The commissioner of the New York City Buildings Department resigned on Thursday, two days after Manhattan prosecutors seized his cellphone as part of an investigation into possible ties to organized crime and illegal gambling.
The resignation of Eric Ulrich, a former Republican city councilman, was confirmed by a spokesman for Mayor Eric Adams.
“This morning, Eric Ulrich tendered his resignation as D.O.B. commissioner in an effort to, in his words, avoid ‘unnecessary distraction for the Adams administration,’” the spokesman, Fabien Levy, said in a statement.
“We have accepted his resignation, appreciate him taking this step, and wish him well,” Mr. Levy added. “We have no further knowledge of any investigation and, out of respect for his and his family’s privacy, have nothing further to add.”
The New York Times reported on Tuesday that Mr. Ulrich was under investigation by the Manhattan district attorney’s office and had had his phone seized.
Mr. Ulrich met with prosecutors at the office of the Manhattan district attorney for several hours on Wednesday, a person with knowledge of the matter said. Two of his lawyers were seen leaving the district attorney’s office in Downtown Manhattan in the late afternoon.
He has not been accused of any wrongdoing.
Hours before the meeting began on Wednesday, the mayor defended his commissioner, whom he appointed in May in spite of Mr. Ulrich’s admitted alcohol and gambling addictions and his having supported a convicted mob figure who was facing sentencing.
Mr. Adams said that city officials were unaware of the investigation involving Mr. Ulrich until reporters began calling.
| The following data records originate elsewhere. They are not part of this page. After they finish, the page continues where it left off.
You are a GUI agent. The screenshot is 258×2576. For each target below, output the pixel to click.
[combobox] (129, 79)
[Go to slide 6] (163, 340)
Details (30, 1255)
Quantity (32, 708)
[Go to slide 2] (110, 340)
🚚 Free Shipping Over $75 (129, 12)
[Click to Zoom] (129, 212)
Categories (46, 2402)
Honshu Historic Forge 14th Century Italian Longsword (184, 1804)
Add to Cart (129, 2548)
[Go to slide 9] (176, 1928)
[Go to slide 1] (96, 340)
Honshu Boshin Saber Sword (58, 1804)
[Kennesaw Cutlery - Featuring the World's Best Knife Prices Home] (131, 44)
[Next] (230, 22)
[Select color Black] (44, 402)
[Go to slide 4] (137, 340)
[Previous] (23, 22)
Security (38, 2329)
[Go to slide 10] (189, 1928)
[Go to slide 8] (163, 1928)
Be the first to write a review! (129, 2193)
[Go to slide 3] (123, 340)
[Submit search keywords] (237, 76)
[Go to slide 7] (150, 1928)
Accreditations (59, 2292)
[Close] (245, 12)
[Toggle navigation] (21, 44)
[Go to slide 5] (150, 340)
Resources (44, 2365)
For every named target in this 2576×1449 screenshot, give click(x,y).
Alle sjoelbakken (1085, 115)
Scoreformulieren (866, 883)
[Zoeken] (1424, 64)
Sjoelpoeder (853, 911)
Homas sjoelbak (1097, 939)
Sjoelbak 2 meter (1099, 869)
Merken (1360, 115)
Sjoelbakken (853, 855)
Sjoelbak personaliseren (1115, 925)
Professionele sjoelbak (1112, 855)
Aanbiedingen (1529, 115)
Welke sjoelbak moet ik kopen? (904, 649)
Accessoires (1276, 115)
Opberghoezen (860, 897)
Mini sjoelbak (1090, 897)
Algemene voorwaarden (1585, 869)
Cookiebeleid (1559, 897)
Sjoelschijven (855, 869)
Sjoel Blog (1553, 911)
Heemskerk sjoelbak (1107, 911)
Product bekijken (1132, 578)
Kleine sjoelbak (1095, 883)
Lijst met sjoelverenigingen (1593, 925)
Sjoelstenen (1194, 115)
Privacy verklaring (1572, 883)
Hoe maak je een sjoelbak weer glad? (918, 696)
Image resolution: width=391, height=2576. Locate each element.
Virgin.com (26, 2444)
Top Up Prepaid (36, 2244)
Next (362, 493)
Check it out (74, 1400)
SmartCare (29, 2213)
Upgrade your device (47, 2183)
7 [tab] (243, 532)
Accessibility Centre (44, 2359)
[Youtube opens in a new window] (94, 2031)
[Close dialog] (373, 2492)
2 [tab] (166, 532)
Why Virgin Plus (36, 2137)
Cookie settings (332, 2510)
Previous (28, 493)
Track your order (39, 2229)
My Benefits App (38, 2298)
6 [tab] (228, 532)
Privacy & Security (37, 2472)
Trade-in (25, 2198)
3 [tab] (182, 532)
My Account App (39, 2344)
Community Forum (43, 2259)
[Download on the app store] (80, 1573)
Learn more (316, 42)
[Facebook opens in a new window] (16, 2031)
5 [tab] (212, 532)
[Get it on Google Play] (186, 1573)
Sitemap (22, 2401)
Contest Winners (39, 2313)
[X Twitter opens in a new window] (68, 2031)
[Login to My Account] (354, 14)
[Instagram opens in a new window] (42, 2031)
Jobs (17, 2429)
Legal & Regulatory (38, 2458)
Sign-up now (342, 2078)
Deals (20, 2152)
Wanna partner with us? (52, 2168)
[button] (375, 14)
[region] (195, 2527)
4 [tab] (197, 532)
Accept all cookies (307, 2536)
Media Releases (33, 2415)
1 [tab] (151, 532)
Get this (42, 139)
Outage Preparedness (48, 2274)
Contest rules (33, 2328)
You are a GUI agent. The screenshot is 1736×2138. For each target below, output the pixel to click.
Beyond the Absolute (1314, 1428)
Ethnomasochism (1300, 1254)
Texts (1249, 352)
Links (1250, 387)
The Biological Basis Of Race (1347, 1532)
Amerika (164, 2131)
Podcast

“We had no idea. We got notified like you did,” Mr. Adams said Wednesday at an unrelated news conference at City Hall. “Reporters were calling the team, that’s when I became aware of this.”
Mr. Ulrich took a personal day on Tuesday when his phone was seized and again on Wednesday when he met with prosecutors, city officials said.
Mr. Adams has hired several executives, department heads and deputy mayors with troubled pasts and has stood by his decision to give them a second chance. Asked about his posture on Tuesday, Mr. Adams said that it was “too early” to make personnel decisions based on what was known about the investigation.
“The D.A.’s office is going to do their review and that review will determine how to move forward,” Mr. Adams said on Wednesday.